On the matter of redistributing wealth, the matter that has struck me as most reasonable is an estate tax. A person makes his wealth within a community - within a system of rules, laws, and customs without which trade and the acquisition of wealth would not even be possible. When that agent no longer has a use for the wealth he or she has accumulated, then it goes to help those who are in the most need - who can obtain the greatest benefit.

I do hold that society should not interfere with a parent's concern with the well-being of the members of their family. Just throwing a number on the table, it would seem that a gift of about $2 million properly invested can generate a reasonable income for the recipient. Consequently, we can allow the wealthy person to include an inheritance of up to $2 million, for those they care about like family, with the balance being taken under an estate tax.

On the other hand, putting all of this money in the hands of legislators will simply guarantee that the wealth gets transferred from the rich deceased to the friends and supporters of the legislator. This is something many liberals overlook. They wish to put huge amounts of wealth and power under the control of legislators that they then claim in the very next breath cannot be trusted to use it for the public good.

To get around this problem, I like the idea of having this 100% estate tax come with a rule the very wealthy can avoid this tax entirely if they donate the money to a private charity that serves the public good. This will keep it out of the hands of the legislators and ensure that the money goes to something that the person who earned the money cares about. For example, the money Bill and Melinda Gates and Warren Buffett donate to the Bill and Melinda Gates Foundation would not be subject to tax.

An objection is raised that if we take the wealth of a person we will reduce their incentive to make a meaningful contribution. Why put one's effort into earning what others will then take?

That is not entirely true. The system described above, for example, will take no wealth away from Bill and Melinda Gates nor form Warren Buffett - their money would go where they have already decided that they wanted the money to go. The same is true of Mark Zuckerberg, Elon Musk, and several hundred other very wealthy people who wish to see their wealth go to serve a public good.

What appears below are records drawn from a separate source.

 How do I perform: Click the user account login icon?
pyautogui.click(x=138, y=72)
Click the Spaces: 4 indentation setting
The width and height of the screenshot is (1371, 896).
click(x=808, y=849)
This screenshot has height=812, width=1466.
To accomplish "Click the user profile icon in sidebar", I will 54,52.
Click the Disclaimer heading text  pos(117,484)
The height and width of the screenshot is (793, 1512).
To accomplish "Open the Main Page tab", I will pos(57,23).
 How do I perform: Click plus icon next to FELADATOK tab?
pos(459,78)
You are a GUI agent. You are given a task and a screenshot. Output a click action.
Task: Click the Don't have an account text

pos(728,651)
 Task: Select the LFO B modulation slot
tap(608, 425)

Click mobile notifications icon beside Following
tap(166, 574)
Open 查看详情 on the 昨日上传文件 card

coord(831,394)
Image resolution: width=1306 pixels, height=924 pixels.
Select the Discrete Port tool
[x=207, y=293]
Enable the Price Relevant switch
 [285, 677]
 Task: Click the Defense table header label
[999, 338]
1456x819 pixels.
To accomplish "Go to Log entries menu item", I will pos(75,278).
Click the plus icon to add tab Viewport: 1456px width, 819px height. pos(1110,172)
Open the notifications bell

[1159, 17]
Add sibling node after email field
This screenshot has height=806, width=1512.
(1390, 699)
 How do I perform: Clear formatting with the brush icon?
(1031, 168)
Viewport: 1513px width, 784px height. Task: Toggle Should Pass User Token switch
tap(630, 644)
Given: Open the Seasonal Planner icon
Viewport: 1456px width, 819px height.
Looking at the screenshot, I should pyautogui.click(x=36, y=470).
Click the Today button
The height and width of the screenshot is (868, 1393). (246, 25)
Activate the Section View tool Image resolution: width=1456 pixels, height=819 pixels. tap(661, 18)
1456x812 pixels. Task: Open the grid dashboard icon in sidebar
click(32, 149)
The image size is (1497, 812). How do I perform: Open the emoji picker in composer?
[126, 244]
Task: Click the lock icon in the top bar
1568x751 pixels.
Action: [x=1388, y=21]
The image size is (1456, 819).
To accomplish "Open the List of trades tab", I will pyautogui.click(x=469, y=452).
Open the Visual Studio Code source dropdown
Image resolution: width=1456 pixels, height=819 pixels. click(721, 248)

The only people who would lose an incentive to acquire wealth are people who seek to build an economic dynasty - who seek to create an economic fiefdom that they hand down from generation to generation. If such rules mean that these people are so disincentivized that they spend their lives in middle management, I hardly see this as something that society as a whole has much reason to be concerned about. This simply leaves more money-making opportunities for people like Bill and Melinda Gates, Warren Buffett, Mark Zuckerberg, and Elon Musk.

And that is not a bad thing.

None of this denies that there is reason for a general aversion to taking the property of others without their consent. It helps to keep the peace, it helps people to be able to control their lives, and it gives people an incentive to take care of things with the expectation that they can continue to use them in the future.

But we already recognize that this sentiment comes with exceptions - such as when the government pays for public goods. Another quite reasonable exception is that, once the person who accumulates wealth has no more use for it, ensure that helps those who need it.